The exhibition had a lighthearted feel. Weir mugged for the cameras and flirted with fans. Ice dancing silver medalist Ben Agosto got a wave going. And when Hamilton, an announcer for NBC Sports, put on his skates and headed onto the ice to interview skaters, it had the crowd hoping for more.
“Skate! Skate! Skate!” they chanted as the 1984 gold medalist sheepishly declined to do anything other than glide.
For fans, Sunday’s event was a final chance to see their favorite skaters, or check out those whose programs they’d missed.

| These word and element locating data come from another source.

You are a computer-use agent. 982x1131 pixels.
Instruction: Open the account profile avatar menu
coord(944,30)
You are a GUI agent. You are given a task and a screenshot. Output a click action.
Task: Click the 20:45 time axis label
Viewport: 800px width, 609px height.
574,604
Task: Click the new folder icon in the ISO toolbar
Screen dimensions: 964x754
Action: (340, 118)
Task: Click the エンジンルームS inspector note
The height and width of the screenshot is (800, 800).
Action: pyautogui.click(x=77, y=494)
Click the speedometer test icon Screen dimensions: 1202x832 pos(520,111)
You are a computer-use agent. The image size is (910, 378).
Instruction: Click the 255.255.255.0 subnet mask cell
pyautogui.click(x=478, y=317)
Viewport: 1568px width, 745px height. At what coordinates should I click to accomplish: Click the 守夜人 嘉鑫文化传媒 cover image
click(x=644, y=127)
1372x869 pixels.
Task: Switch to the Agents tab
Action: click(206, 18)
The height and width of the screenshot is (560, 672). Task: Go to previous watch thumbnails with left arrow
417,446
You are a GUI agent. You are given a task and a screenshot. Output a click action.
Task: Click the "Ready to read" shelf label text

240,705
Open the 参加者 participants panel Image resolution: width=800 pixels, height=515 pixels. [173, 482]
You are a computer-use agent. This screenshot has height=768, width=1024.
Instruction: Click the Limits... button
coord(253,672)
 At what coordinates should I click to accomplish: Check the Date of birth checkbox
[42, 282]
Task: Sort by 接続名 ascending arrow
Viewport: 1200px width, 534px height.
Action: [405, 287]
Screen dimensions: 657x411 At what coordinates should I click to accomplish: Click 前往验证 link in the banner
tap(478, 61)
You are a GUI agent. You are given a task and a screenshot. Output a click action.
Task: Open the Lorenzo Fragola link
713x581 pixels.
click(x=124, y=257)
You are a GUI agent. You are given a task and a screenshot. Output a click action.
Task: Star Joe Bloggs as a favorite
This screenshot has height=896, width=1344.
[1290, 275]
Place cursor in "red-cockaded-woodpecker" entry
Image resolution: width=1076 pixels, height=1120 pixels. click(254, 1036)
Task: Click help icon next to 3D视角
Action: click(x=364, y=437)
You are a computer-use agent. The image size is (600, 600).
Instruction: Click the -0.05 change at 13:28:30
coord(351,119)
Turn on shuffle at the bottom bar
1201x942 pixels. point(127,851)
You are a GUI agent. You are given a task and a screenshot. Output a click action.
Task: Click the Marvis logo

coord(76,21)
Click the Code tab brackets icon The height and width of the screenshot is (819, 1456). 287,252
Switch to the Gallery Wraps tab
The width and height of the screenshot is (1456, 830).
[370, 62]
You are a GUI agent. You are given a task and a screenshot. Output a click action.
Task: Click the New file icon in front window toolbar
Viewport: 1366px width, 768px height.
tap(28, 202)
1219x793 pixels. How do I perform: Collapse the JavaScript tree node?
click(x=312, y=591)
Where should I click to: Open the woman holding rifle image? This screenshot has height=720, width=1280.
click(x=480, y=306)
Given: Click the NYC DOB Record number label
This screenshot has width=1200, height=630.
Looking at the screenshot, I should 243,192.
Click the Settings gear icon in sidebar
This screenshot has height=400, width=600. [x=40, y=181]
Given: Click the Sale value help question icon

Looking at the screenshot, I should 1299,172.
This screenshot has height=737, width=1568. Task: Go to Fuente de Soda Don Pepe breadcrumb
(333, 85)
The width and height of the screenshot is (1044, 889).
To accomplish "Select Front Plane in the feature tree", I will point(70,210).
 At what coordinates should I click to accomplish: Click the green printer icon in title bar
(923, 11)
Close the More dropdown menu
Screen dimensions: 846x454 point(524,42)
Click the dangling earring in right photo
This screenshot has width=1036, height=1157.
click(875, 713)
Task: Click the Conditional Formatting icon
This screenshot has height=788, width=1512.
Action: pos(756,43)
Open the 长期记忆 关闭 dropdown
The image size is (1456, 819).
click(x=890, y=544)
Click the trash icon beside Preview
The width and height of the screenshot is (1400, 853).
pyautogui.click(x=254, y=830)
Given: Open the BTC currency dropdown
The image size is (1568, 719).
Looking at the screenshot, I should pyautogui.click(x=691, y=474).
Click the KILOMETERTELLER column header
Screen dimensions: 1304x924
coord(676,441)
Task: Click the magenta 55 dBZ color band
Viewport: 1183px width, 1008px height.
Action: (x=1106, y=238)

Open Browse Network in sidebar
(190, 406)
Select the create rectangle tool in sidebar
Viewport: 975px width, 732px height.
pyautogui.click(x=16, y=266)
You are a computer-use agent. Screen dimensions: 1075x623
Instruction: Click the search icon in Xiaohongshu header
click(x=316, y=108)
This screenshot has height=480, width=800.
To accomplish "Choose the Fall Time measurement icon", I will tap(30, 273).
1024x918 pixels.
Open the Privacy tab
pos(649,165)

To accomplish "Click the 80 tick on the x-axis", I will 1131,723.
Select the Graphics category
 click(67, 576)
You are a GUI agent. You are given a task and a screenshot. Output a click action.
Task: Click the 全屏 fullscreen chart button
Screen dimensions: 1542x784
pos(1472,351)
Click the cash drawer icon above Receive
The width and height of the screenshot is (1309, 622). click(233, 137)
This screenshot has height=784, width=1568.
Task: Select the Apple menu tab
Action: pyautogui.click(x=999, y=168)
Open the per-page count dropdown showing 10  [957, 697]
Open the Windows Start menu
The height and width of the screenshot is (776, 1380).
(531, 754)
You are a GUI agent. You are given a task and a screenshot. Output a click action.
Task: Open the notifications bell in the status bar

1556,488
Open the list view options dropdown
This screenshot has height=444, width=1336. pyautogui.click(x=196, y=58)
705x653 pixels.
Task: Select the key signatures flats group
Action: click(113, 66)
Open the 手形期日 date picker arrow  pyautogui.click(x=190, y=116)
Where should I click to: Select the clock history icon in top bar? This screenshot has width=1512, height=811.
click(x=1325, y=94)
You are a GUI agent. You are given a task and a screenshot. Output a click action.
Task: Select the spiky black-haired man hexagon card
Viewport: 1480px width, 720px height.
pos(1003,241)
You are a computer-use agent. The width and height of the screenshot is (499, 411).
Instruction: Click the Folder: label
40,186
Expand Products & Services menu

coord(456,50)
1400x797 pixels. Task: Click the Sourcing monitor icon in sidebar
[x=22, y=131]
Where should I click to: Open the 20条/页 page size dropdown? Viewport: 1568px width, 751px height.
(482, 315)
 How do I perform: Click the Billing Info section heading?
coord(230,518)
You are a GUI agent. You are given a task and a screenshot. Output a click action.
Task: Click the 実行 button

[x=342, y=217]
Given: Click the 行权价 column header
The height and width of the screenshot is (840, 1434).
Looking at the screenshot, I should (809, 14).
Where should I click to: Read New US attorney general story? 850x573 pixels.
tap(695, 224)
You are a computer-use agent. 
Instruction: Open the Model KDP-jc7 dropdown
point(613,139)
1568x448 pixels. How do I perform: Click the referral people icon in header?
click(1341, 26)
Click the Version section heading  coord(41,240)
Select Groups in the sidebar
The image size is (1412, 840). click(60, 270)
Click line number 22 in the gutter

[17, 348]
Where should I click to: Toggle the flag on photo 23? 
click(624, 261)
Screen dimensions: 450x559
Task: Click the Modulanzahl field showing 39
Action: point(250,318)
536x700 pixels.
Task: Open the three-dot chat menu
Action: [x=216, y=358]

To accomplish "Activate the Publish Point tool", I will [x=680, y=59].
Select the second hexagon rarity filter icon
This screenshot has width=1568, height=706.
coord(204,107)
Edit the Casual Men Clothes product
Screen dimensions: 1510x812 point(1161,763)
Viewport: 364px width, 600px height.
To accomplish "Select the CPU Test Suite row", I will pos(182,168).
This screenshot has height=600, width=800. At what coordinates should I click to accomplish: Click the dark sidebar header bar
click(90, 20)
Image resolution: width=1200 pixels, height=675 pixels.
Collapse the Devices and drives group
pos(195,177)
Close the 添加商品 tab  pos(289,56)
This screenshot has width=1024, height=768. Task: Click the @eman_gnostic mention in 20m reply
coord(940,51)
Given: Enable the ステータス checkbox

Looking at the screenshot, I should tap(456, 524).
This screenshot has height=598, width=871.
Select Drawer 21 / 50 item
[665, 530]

This year’s championship was spread over two weekends, with the men’s and pairs championships first, followed by ice dancing and ladies finals this past weekend.
Kathleen Saul, of Sammamish, Wash., looked forward to seeing the champions in all the events, especially the men and pairs skaters whose events she missed last weekend.
The ice dancing and ladies finals on Saturday, however, exceeded her expectations.
“I was afraid that I would be burned out by the end of the day,” she said.
That didn’t happen. “We went back to the hotel and watched it again on television.”
Her only complaint? The chairs.
“If someone would sell seat cushions,” she said, “they’d make a fortune.”
Maybe Barb Beddor and Toby Steward, whose company Star USA produced the championships, will keep that in mind for next time. Just don’t ask them when that might be. They both laughed at the question.
“You can’t ask us that until everyone is gone,” Beddor said.
It’s likely they’ll bask in the success of this year’s event, which with 158,170 people in the stands over 10 days, broke the attendance record set in Spokane in 2007.
“It’s unbelievable, actually. I’m in a little bit of shock,” Beddor said. “On Oct. 1, I would have said we weren’t going to get there.”